*Hi Apache IoTDB Community,*

I would like to propose a complete fix for the following issue:

https://github.com/apache/iotdb/issues/17797

This issue aims to support reuse of SELECT output aliases in IoTDB table
model SQL.

The goal is to support the following three cases in one integrated
implementation:

   1. GROUP BY <select_alias>
   2. ORDER BY <select_alias>
   3. Later SELECT items referencing earlier SELECT aliases, also known as
   lateral column alias references

This change does not require parser changes. The current SQL grammar can
already parse these statements. The required work is in analyzer-stage name
resolution, expression rewriting, Analysis recording, and planner
consistency.
Functional Definition

The intended syntax is:

select_item :=
expression [AS] alias

group_by_item :=
expression
| ordinal_position
| select_alias

order_by_item :=
expression [ASC | DESC] [NULLS FIRST | NULLS LAST]
| ordinal_position
| select_alias

lateral_column_alias_reference :=
unqualified_identifier

Here, expression means any expression currently supported by the table
model, including column references, scalar functions, arithmetic
expressions, comparisons, aggregate functions, window functions,
date_bin(...), and date_bin_gapfill(...).

alias means an explicit SELECT item output alias, for example:

s1 + 1 AS x
AVG(s1) AS avg_s1

Only explicit SingleColumn aliases should be included in SELECT alias
metadata. SELECT *, columns(*), and implicit output names should not become
lateral column aliases.

select_alias means an output alias defined in the current SELECT list.

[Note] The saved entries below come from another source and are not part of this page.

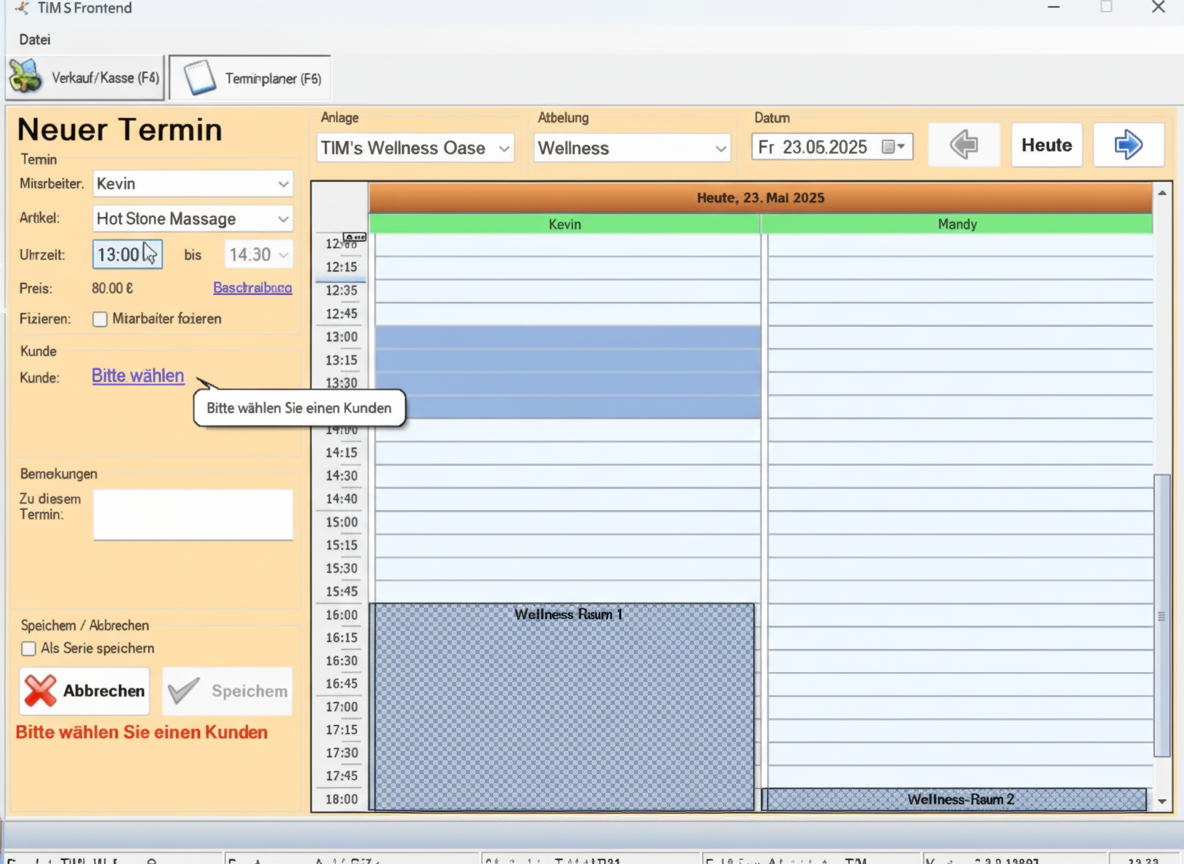Click the checkmark icon on Speichern
The width and height of the screenshot is (1184, 864).
click(185, 691)
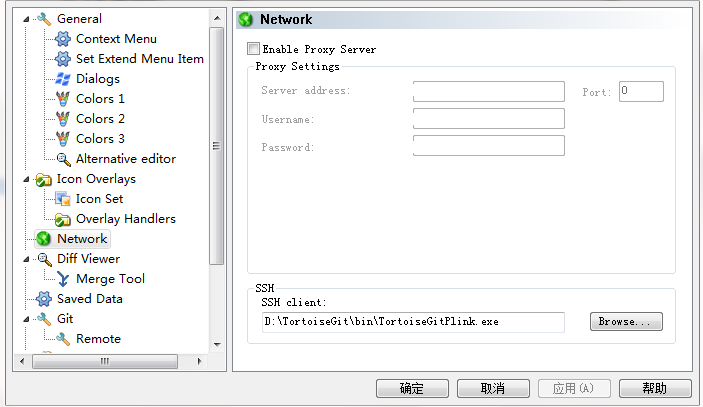
Task: Collapse the Diff Viewer tree node
Action: tap(26, 259)
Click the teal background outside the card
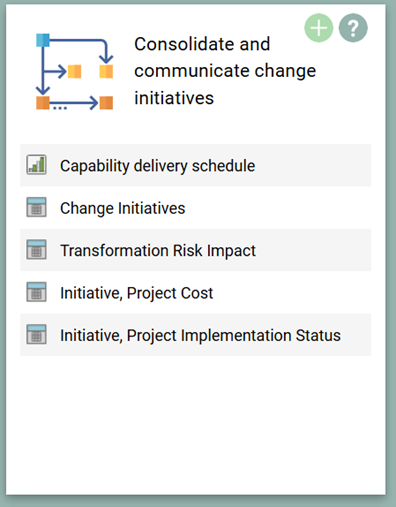 coord(391,253)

It
is visible only in GROUP BY, ORDER BY, and later SELECT items. It is not
visible in WHERE or HAVING.

ordinal_position means the existing positional reference behavior, such as
GROUP BY 1 and ORDER BY 2. This behavior must remain unchanged.

unqualified_identifier means an identifier such as x or avg_s1. Qualified
names such as t.x, table1.x, and db.table1.x must not be treated as lateral
column alias references.
Semantic Rules

GROUP BY alias should be expanded to the corresponding SELECT expression
and then validated by the existing GROUP BY rules. The expanded expression
must be comparable and must not contain aggregate functions, window
functions, or grouping functions.

For example:

SELECT date_bin(1h, time) AS hour_time, AVG(s1) AS avg_s1
FROM table1
GROUP BY hour_time
ORDER BY hour_time;

Here, GROUP BY hour_time is equivalent to GROUP BY date_bin(1h, time).

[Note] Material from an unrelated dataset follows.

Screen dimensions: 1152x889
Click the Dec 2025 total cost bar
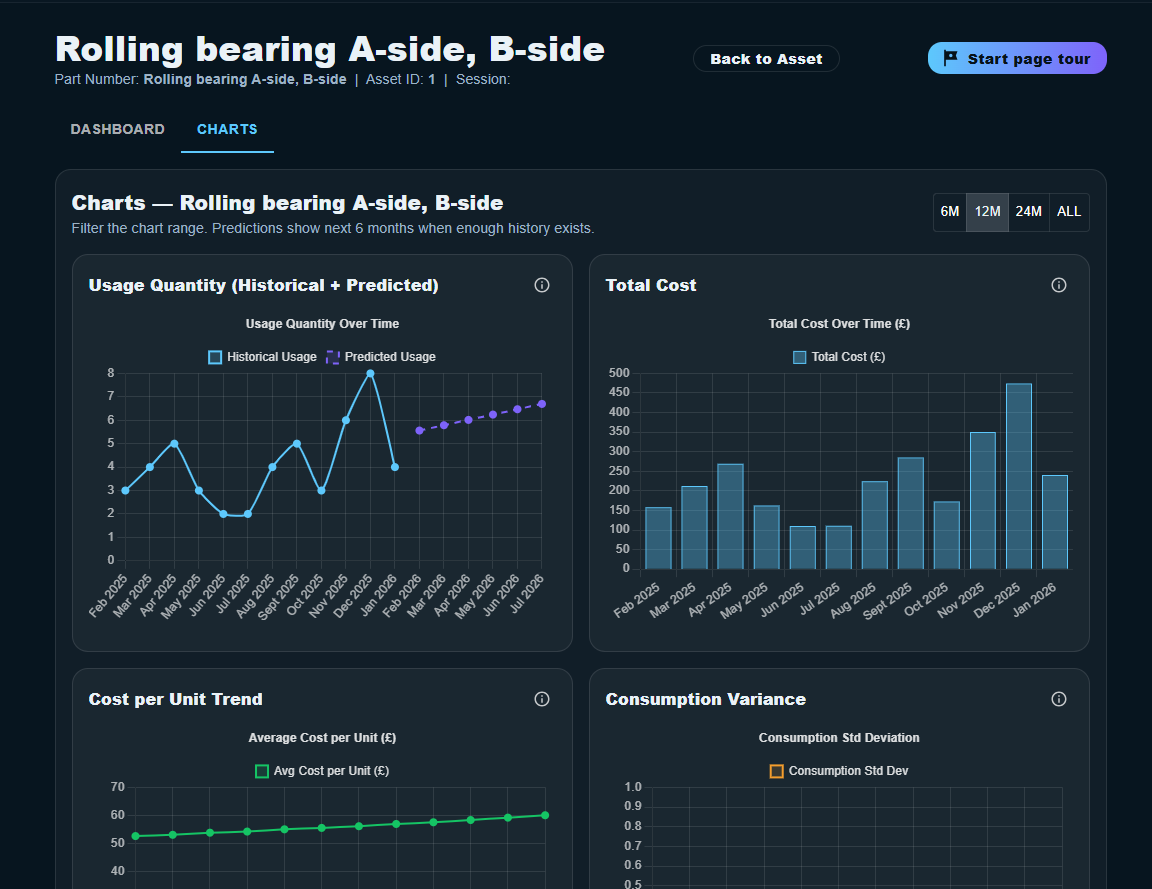click(x=1018, y=476)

The following query must fail:

SELECT AVG(s1) AS avg_s1
FROM table1
GROUP BY avg_s1;

It is equivalent to GROUP BY AVG(s1), which is invalid because an aggregate
expression cannot be used as a grouping key.

ORDER BY alias should resolve to the output column. The output type must be
orderable, and the existing sort direction and null ordering behavior
should remain unchanged.

For example:

SELECT s1 + 1 AS x
FROM table1
ORDER BY x DESC NULLS LAST;

Lateral column alias references should allow later SELECT items to
reference aliases defined earlier in the same SELECT list.

For example:

SELECT s1 + 1 AS x, x * 2 AS y
FROM table1;

SELECT AVG(s1) AS avg_s1, avg_s1 + 10 AS shifted_avg
FROM table1;

Chained lateral column aliases should also be supported:

SELECT s1 + 1 AS x, x * 2 AS y, y + 3 AS z
FROM table1;

This should be analyzed as if y were expanded from the already rewritten
expression for x.
Name Resolution Rules

In ORDER BY, if an unqualified name matches both a SELECT alias and an
input column, the SELECT alias takes precedence.

In GROUP BY, if an unqualified name matches both a SELECT alias and an
input column, the input column takes precedence.

In lateral column alias resolution, if an unqualified name matches both an
input column and a previous SELECT alias, the input column takes precedence.

Lateral column aliases may only reference aliases defined earlier in the
SELECT list. They cannot reference themselves or aliases defined later.

For example, the following query must fail because x is referenced before
it is defined:

SELECT x + 1 AS y, s1 AS x
FROM table1;

If multiple previous aliases have the same name, referencing that name
should produce an ambiguity error unless an input column with the same name
takes precedence.

For example:

SELECT s1 AS x, s2 AS x, x + 1
FROM table1;

If the input table does not contain a column named x, the third x should be
reported as ambiguous.

Similarly:

SELECT s1 AS x, s2 AS x
FROM table1
ORDER BY x;

ORDER BY x should be reported as ambiguous.

Subqueries must have independent SELECT alias scopes. Outer SELECT aliases
must not be visible inside subqueries, and aliases defined inside a
subquery must not affect the outer query scope.
Unsupported Cases

The following cases should remain unsupported:

SELECT s1 AS x
FROM table1
WHERE x > 1;

SELECT AVG(s1) AS avg_s1
FROM table1
HAVING avg_s1 > 1;

WHERE and HAVING should continue to use the existing name resolution rules
and should not resolve SELECT aliases.
Implementation Plan

The implementation should add SELECT alias metadata in StatementAnalyzer.
For each explicit SELECT alias, the analyzer should record:

canonical alias name
rewritten expression
SELECT item position

The canonical alias name should use Identifier.getCanonicalValue() to
preserve existing quoted and unquoted identifier behavior.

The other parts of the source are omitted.